**Text excerpt:**
^^^^^^^^^^^^^^^^

I haven’t been plotting but it’s always been in the back of my mind. Contrary to popular opinion, I live in London, not Italy. So, showcasing my work in the environment that inspires me felt like the natural thing to do.
Why did you feel now was the right time?
The fashion environment has changed, and it is constantly changing in our internet-centric world. When I left London at the end of the 90s, it was because I wanted to become a more international designer. It was hard at the time to do this from London. Since I had Italian partners and production had moved to Italy, it was the natural thing to do. Now, thanks to social media, you can present your work anytime, anyplace, anywhere. While Paris, Milan, New York, and London still hold significance in the fashion calendar, the landscape isn’t as rigid as it used to be. In some ways it is quite liberating.
As you mentioned, you were inspired by “typical John Richmond inspirations,” which is rooted in subcultures from mods to punks, specifically in the 80s. How have you found that those subcultural phenomena have evolved in the 2020s? Do you see them as very much still alive?
Social media has created an environment where subcultures don’t have the same importance or gravitas as those from the 50s to the 90s. However, young people are increasingly drawn to them because of their authenticity and the emotional depth they carry – something that feels less prevalent in today’s society. There’s an insatiable appetite for vintage clothing and information about those eras. You only have to look at the success of recent exhibitions like 80s Raw, The Face, and Leigh Bowery to see that.
In an era where it seems that everybody has a different opinion or agenda thanks to the internet, what does subversion look like?
My subversion is rooted in what I grew up trying to subvert attitudes to dressing up, gender, lifestyle. The internet has created an overload of information, a mess, positive versus negative, in then out, and the “let’s shock for likes” mentality. Life was easier when there were only 4 channels and radio 1 to 4, and a handful of magazines.

^^^^^^^^^^^^^^^^

**Available data:**
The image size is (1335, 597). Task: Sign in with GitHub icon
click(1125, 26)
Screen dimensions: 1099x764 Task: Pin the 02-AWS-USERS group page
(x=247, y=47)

^^^^^^^^^^^^^^^^

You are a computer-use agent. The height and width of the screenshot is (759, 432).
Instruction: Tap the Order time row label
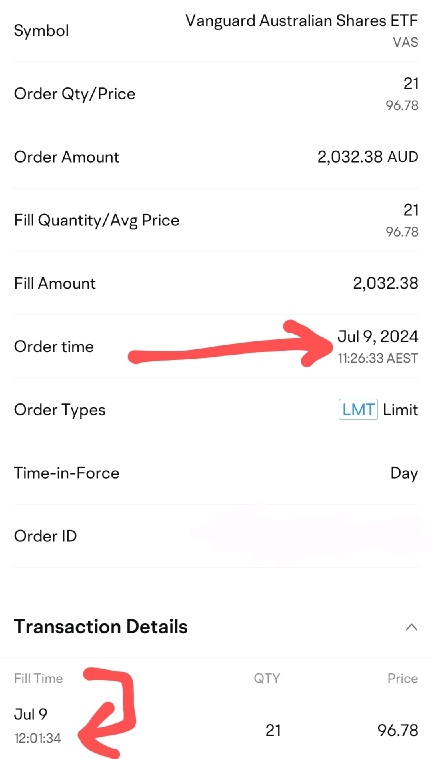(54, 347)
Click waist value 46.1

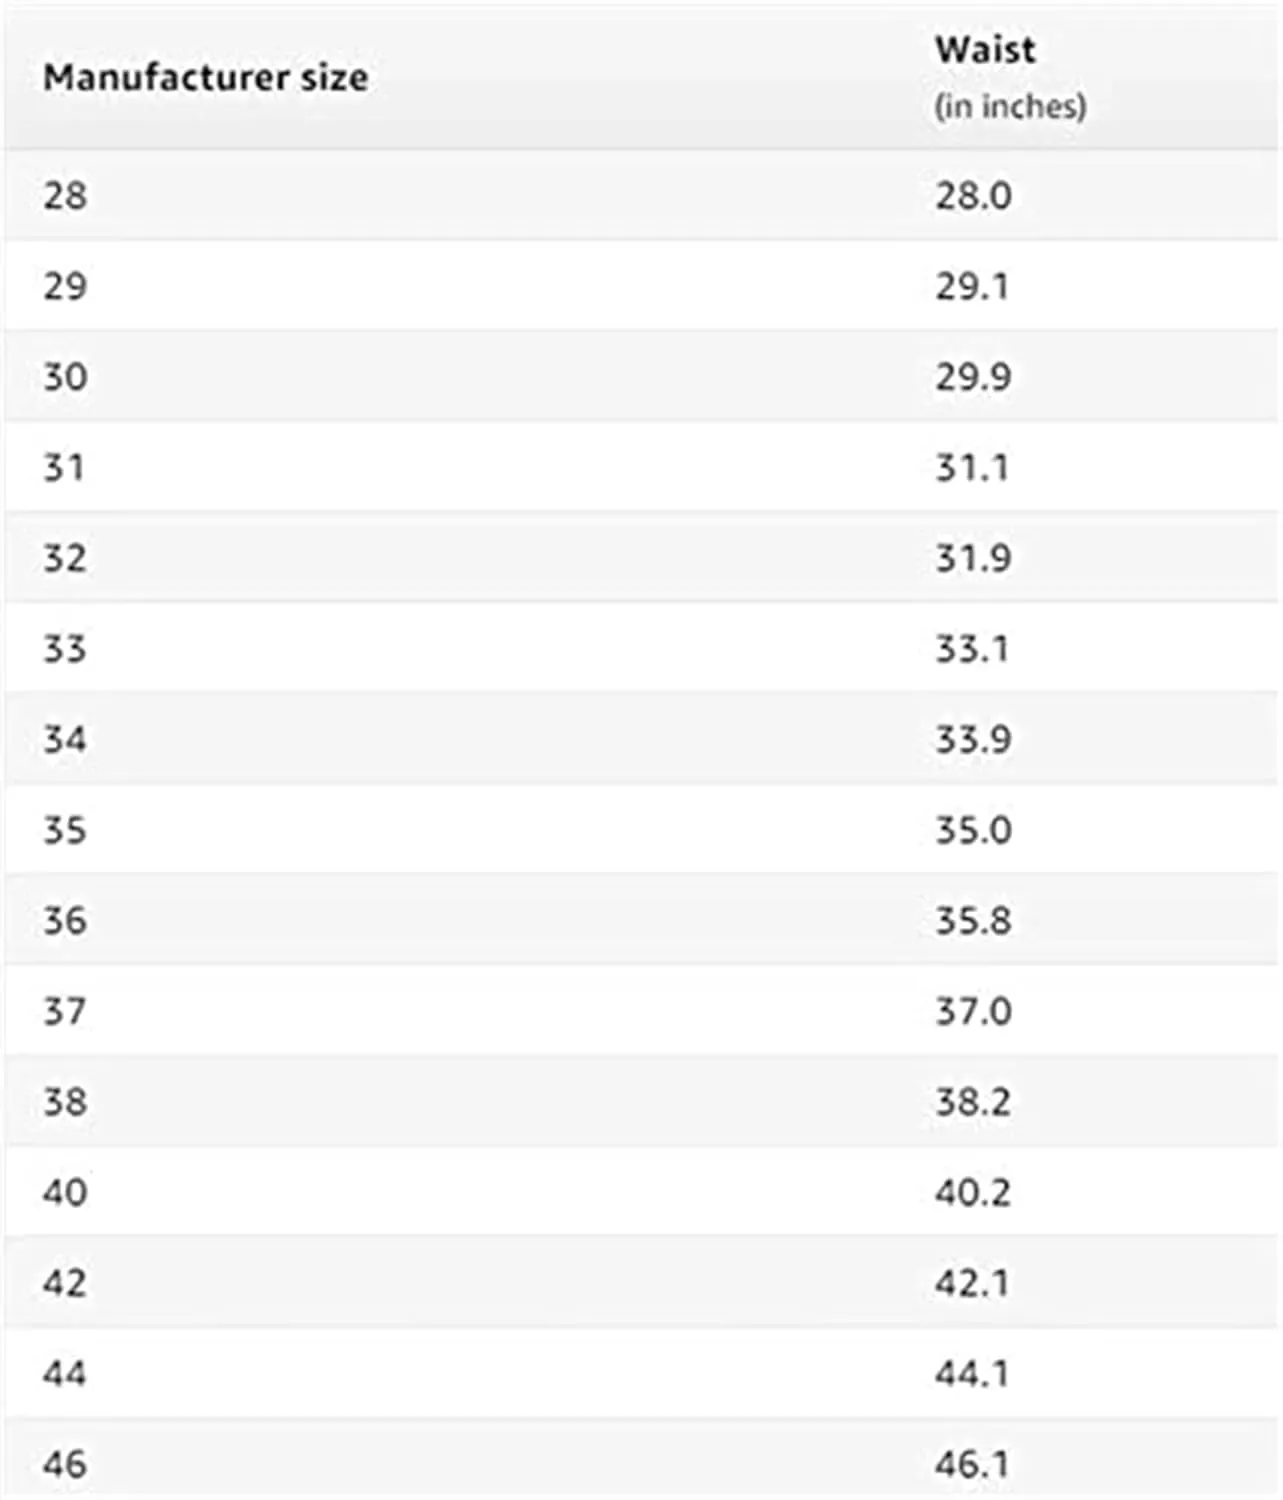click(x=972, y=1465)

^^^^^^^^^^^^^^^^

**Exercise instructions:**
1 – Which recent exhibitions does the fashion designer interview cite as proof of interest in past subcultures?
2 – According to the fashion designer interview, why did the designer leave London at the end of the 90s?
3 – Write a continuation of the fashion designer interview, starting after its last sentence.
The data has no connection to the fashion designer interview.

**Results by task:**
1 – 80s Raw, The Face, and Leigh Bowery.

2 – He wanted to become a more international designer, which was hard to do from London then. Since he had Italian partners and production had moved to Italy, going there was the natural choice.

3 –
In your latest collection, elements of rebellion are blended in with classic design elements of British heritage. How did you marry the two?
I have always juxtaposed classic and heritage, but heritage to me is street and subculture style. That’s my idea of subversion, drawing in the observer and giving them the surprise when they look closer.
Is there a specific look from the collection you’re particularly fond of, or enjoyed working on the most?
One of my favourite pieces is a customised leather jacket. I cropped it, opened the sleeves, and made it into a punky cape, adding lots of studs
Obviously, hosting your London Fashion Week event at the Tate Modern puts you in the centre of arts and culture within the city. What did that feel like? Did you ever think it would be possible to show there?
I never considered the Tate as a venue. I didn’t think it was possible since it’s a public space, but when I spoke with the production company and they said they could make it happen, I was totally up for it. The collection had a gothic, early 80s feel, and I wanted a gothic brutalist cathedral. The Tate was perfect.
Accompanying the big night was a lookbook of the collection shot by the renowned photographer Jamie Morgan. What was working with him like?
Jamie and I go way back to the early days of The Face, the Buffalo Boys, Ray Petri, etc. My wife was in his video when he was a singer, and my daughter often modelled for him. We have such a strong connection that working together was easy. He knows me and knows what I do, and likewise, I know his work. He’s a photographer who shoots style, but more importantly he understands it and has a strong opinion on what is cool. He creates characters and then shoots them. Looks easy but it’s not.
What does this new era of John Richmond signify to you?
I feel more focused than ever. I’m not chasing anything (metaphorically speaking). I find myself becoming more retrospective and forward-thinking at the same time, which sounds contradictory, but somehow, it works.